Rasant wuchs auch die Infrastruktur der Stadt. Das Straßennetz dehnte sich vom Seeufer aus gesehen nach allen Richtungen aus. Parallel zu den Wohnungen wurden Schulen gebaut, darunter die Wiestorschule und das Gymnasium. Und das städtische Krankenhaus entstand.

Schelle beförderte nicht nur wirtschaftliche und soziale Entwicklungen, sondern kümmerte sich auch um die kulturellen Bedürfnisse. Schon 1953 wurde der Bodensee-Literaturpreis geschaffen und ebenfalls die Internationalen Überlinger Meisterkonzerte.

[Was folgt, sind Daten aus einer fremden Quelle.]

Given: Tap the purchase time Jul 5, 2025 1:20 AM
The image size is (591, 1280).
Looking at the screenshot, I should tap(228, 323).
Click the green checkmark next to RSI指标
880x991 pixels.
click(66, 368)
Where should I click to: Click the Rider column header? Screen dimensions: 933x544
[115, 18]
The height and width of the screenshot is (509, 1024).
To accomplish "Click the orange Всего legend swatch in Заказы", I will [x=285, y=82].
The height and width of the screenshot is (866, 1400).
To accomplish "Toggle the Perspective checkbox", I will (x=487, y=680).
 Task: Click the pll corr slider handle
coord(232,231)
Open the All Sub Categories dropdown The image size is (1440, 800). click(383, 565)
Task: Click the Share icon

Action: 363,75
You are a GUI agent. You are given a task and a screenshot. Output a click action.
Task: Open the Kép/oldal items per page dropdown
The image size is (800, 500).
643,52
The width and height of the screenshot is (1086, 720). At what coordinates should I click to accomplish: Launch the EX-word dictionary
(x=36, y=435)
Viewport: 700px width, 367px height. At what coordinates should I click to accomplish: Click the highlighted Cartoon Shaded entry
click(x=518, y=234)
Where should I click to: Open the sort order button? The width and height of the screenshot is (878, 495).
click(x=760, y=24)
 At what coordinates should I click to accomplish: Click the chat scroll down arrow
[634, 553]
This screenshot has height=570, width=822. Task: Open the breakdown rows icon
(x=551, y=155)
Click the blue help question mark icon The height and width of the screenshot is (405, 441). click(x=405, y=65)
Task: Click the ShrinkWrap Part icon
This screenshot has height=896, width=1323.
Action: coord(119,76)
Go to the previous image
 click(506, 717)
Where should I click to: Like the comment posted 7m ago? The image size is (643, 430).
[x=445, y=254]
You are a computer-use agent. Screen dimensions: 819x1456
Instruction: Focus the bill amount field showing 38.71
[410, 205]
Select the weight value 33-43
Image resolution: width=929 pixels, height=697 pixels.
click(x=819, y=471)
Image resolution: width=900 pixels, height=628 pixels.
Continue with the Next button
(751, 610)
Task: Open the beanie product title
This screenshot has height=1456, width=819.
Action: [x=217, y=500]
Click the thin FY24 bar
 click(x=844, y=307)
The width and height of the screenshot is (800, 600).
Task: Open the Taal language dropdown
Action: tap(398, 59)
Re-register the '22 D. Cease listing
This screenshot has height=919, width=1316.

Als Anton Wilhelm Schelle Bürgermeister war, zählte Überlingen rund 8000 Einwohner.
Als Anton Wilhelm Schelle Bürgermeister war, zählte Überlingen rund 8000 Einwohner. | Bild: Hilser, Stefan

Schelles Amtsführung habe sich durch zwei Merkmale ausgezeichnet, hieß es immer wieder in den Würdigungen zu seinen vielen runden Geburtstagen, die er nach dem Ende des Amtes noch erleben durfte: Eine äußerst sparsame Haushaltsführung und eine effektive, straff geführte Verwaltung. Zum 80. Geburtstag Schelles, die Stadt gab aus diesem Anlass einen Empfang, stellte der damalige CDU-Ortsvorsitzende Lothar Fritz fest, Schelle buchstabiere sich so: „S wie solide und sparsam, C wie christlich, H wie humorvoll, E wie energisch, L wie lebensfroh und gesellig, nochmals L wie liebenswürdig und noch ein E wie eigenständig und unabhängig.“

Große Liebe zur alten Reichsstadt

Auch Schelle brachte die wichtigste Eigenschaft für einen erfolgreichen Überlinger Bürgermeister mit: Er liebte die alte Reichsstadt. Was sich auch darin zeigt, dass der gebürtige Wollmatinger, er stammte aus einer streng katholischen Eisenbahnerfamilie, nach seiner Abwahl 1969 in der Stadt blieb, in die er nach dem Studium der Rechts- und Staatswissenschaften in Freiburg, Wien, Berlin und Heidelberg, nach Kriegsdienst und Kriegsgefangenschaft 1946 gekommen war. Damals hatte er sich als erster Rechtsanwalt der Nachkriegszeit in der Stadt niedergelassen. Bald knüpfte er politische Kontakte und wirkte an der Gründung der örtlichen CDU mit, deren erster Ortsvorsitzender er wurde.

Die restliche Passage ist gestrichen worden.